* _WHAT YOU HAVE TO DO_
Reproduce these lines with "GUI agent" changed to "interface agent" and everything else left unchanged.

* _Item-location records_
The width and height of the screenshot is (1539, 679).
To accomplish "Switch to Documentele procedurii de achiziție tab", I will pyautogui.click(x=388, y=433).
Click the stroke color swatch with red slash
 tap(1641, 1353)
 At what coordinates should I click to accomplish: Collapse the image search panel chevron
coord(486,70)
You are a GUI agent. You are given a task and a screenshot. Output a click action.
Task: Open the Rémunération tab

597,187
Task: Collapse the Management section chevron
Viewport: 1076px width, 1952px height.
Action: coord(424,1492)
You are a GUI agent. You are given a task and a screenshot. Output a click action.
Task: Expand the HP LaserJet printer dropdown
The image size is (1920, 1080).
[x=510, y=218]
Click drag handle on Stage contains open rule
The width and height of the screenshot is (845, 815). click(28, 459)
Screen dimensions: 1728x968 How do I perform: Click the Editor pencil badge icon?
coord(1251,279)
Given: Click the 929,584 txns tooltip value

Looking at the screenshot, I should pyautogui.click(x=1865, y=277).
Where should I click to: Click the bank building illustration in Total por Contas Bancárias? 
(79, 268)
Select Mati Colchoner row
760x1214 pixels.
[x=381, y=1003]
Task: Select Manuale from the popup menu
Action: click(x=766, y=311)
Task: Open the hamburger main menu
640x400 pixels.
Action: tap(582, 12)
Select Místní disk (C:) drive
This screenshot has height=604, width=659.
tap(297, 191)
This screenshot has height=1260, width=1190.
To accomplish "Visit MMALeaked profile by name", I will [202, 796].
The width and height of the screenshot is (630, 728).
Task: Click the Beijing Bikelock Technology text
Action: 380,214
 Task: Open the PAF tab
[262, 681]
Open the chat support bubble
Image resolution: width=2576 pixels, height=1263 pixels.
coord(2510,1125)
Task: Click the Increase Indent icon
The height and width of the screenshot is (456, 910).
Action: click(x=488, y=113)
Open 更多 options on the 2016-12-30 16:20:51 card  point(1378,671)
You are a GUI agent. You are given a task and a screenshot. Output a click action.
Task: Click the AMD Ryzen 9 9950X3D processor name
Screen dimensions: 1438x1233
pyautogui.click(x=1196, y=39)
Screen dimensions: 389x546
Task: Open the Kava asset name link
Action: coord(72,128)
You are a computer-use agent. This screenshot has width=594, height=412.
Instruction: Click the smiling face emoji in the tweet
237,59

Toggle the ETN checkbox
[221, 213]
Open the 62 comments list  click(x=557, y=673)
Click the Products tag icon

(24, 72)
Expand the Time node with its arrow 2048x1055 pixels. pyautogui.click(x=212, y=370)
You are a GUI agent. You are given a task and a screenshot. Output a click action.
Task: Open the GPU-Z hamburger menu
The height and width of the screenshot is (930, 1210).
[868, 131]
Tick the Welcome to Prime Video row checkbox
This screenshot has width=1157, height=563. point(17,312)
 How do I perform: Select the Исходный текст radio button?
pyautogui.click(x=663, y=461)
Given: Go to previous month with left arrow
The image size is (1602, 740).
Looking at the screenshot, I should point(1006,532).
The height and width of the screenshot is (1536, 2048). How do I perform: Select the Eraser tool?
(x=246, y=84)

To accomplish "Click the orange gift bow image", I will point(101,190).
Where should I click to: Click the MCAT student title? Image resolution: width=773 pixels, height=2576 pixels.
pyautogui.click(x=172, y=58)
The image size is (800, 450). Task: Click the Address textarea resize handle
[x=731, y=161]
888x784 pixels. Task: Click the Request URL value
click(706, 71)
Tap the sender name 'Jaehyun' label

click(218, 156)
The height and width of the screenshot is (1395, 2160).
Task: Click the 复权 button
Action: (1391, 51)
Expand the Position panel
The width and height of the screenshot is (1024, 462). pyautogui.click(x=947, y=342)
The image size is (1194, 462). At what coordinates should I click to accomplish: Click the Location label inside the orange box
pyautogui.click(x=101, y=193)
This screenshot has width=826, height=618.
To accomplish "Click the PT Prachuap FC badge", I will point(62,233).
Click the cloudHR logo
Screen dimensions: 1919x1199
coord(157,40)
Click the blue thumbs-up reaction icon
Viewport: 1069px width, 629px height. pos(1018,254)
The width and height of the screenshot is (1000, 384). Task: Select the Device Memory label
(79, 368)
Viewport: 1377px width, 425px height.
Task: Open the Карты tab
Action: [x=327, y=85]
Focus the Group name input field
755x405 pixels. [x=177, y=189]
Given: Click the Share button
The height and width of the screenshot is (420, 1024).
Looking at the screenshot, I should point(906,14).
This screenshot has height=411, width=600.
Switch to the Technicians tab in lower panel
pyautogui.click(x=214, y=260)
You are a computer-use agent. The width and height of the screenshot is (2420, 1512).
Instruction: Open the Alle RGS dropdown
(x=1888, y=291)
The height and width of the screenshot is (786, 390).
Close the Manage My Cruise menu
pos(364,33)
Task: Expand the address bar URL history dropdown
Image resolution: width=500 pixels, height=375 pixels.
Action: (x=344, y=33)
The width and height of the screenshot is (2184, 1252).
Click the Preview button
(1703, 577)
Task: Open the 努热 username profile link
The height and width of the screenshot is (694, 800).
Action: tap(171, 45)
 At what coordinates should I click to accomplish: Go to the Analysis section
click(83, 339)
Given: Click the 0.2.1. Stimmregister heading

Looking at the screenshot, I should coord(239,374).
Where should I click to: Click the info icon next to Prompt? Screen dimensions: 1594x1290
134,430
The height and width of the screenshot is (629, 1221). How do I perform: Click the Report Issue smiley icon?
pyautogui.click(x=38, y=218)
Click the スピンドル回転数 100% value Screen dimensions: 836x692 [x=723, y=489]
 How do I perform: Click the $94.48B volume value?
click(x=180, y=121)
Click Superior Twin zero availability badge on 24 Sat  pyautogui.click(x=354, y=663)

* _WRITTEN ANSWER_
The width and height of the screenshot is (1539, 679).
To accomplish "Switch to Documentele procedurii de achiziție tab", I will pyautogui.click(x=388, y=433).
Click the stroke color swatch with red slash
 tap(1641, 1353)
 At what coordinates should I click to accomplish: Collapse the image search panel chevron
coord(486,70)
You are a interface agent. You are given a task and a screenshot. Output a click action.
Task: Open the Rémunération tab

597,187
Task: Collapse the Management section chevron
Viewport: 1076px width, 1952px height.
Action: coord(424,1492)
You are a interface agent. You are given a task and a screenshot. Output a click action.
Task: Expand the HP LaserJet printer dropdown
The image size is (1920, 1080).
[x=510, y=218]
Click drag handle on Stage contains open rule
The width and height of the screenshot is (845, 815). click(28, 459)
Screen dimensions: 1728x968 How do I perform: Click the Editor pencil badge icon?
coord(1251,279)
Given: Click the 929,584 txns tooltip value

Looking at the screenshot, I should pyautogui.click(x=1865, y=277).
Where should I click to: Click the bank building illustration in Total por Contas Bancárias? 
(79, 268)
Select Mati Colchoner row
760x1214 pixels.
[x=381, y=1003]
Task: Select Manuale from the popup menu
Action: click(x=766, y=311)
Task: Open the hamburger main menu
640x400 pixels.
Action: tap(582, 12)
Select Místní disk (C:) drive
This screenshot has height=604, width=659.
tap(297, 191)
This screenshot has height=1260, width=1190.
To accomplish "Visit MMALeaked profile by name", I will [202, 796].
The width and height of the screenshot is (630, 728).
Task: Click the Beijing Bikelock Technology text
Action: 380,214
 Task: Open the PAF tab
[262, 681]
Open the chat support bubble
Image resolution: width=2576 pixels, height=1263 pixels.
coord(2510,1125)
Task: Click the Increase Indent icon
The height and width of the screenshot is (456, 910).
Action: click(x=488, y=113)
Open 更多 options on the 2016-12-30 16:20:51 card  point(1378,671)
You are a interface agent. You are given a task and a screenshot. Output a click action.
Task: Click the AMD Ryzen 9 9950X3D processor name
Screen dimensions: 1438x1233
pyautogui.click(x=1196, y=39)
Screen dimensions: 389x546
Task: Open the Kava asset name link
Action: coord(72,128)
You are a computer-use agent. This screenshot has width=594, height=412.
Instruction: Click the smiling face emoji in the tweet
237,59

Toggle the ETN checkbox
[221, 213]
Open the 62 comments list  click(x=557, y=673)
Click the Products tag icon

(24, 72)
Expand the Time node with its arrow 2048x1055 pixels. pyautogui.click(x=212, y=370)
You are a interface agent. You are given a task and a screenshot. Output a click action.
Task: Open the GPU-Z hamburger menu
The height and width of the screenshot is (930, 1210).
[868, 131]
Tick the Welcome to Prime Video row checkbox
This screenshot has width=1157, height=563. point(17,312)
 How do I perform: Select the Исходный текст radio button?
pyautogui.click(x=663, y=461)
Given: Go to previous month with left arrow
The image size is (1602, 740).
Looking at the screenshot, I should point(1006,532).
The height and width of the screenshot is (1536, 2048). How do I perform: Select the Eraser tool?
(x=246, y=84)

To accomplish "Click the orange gift bow image", I will point(101,190).
Where should I click to: Click the MCAT student title? Image resolution: width=773 pixels, height=2576 pixels.
pyautogui.click(x=172, y=58)
The image size is (800, 450). Task: Click the Address textarea resize handle
[x=731, y=161]
888x784 pixels. Task: Click the Request URL value
click(706, 71)
Tap the sender name 'Jaehyun' label

click(218, 156)
The height and width of the screenshot is (1395, 2160).
Task: Click the 复权 button
Action: (1391, 51)
Expand the Position panel
The width and height of the screenshot is (1024, 462). pyautogui.click(x=947, y=342)
The image size is (1194, 462). At what coordinates should I click to accomplish: Click the Location label inside the orange box
pyautogui.click(x=101, y=193)
This screenshot has width=826, height=618.
To accomplish "Click the PT Prachuap FC badge", I will point(62,233).
Click the cloudHR logo
Screen dimensions: 1919x1199
coord(157,40)
Click the blue thumbs-up reaction icon
Viewport: 1069px width, 629px height. pos(1018,254)
The width and height of the screenshot is (1000, 384). Task: Select the Device Memory label
(79, 368)
Viewport: 1377px width, 425px height.
Task: Open the Карты tab
Action: [x=327, y=85]
Focus the Group name input field
755x405 pixels. [x=177, y=189]
Given: Click the Share button
The height and width of the screenshot is (420, 1024).
Looking at the screenshot, I should point(906,14).
This screenshot has height=411, width=600.
Switch to the Technicians tab in lower panel
pyautogui.click(x=214, y=260)
You are a computer-use agent. The width and height of the screenshot is (2420, 1512).
Instruction: Open the Alle RGS dropdown
(x=1888, y=291)
The height and width of the screenshot is (786, 390).
Close the Manage My Cruise menu
pos(364,33)
Task: Expand the address bar URL history dropdown
Image resolution: width=500 pixels, height=375 pixels.
Action: (x=344, y=33)
The width and height of the screenshot is (2184, 1252).
Click the Preview button
(1703, 577)
Task: Open the 努热 username profile link
The height and width of the screenshot is (694, 800).
Action: tap(171, 45)
 At what coordinates should I click to accomplish: Go to the Analysis section
click(83, 339)
Given: Click the 0.2.1. Stimmregister heading

Looking at the screenshot, I should coord(239,374).
Where should I click to: Click the info icon next to Prompt? Screen dimensions: 1594x1290
134,430
The height and width of the screenshot is (629, 1221). How do I perform: Click the Report Issue smiley icon?
pyautogui.click(x=38, y=218)
Click the スピンドル回転数 100% value Screen dimensions: 836x692 [x=723, y=489]
 How do I perform: Click the $94.48B volume value?
click(x=180, y=121)
Click Superior Twin zero availability badge on 24 Sat  pyautogui.click(x=354, y=663)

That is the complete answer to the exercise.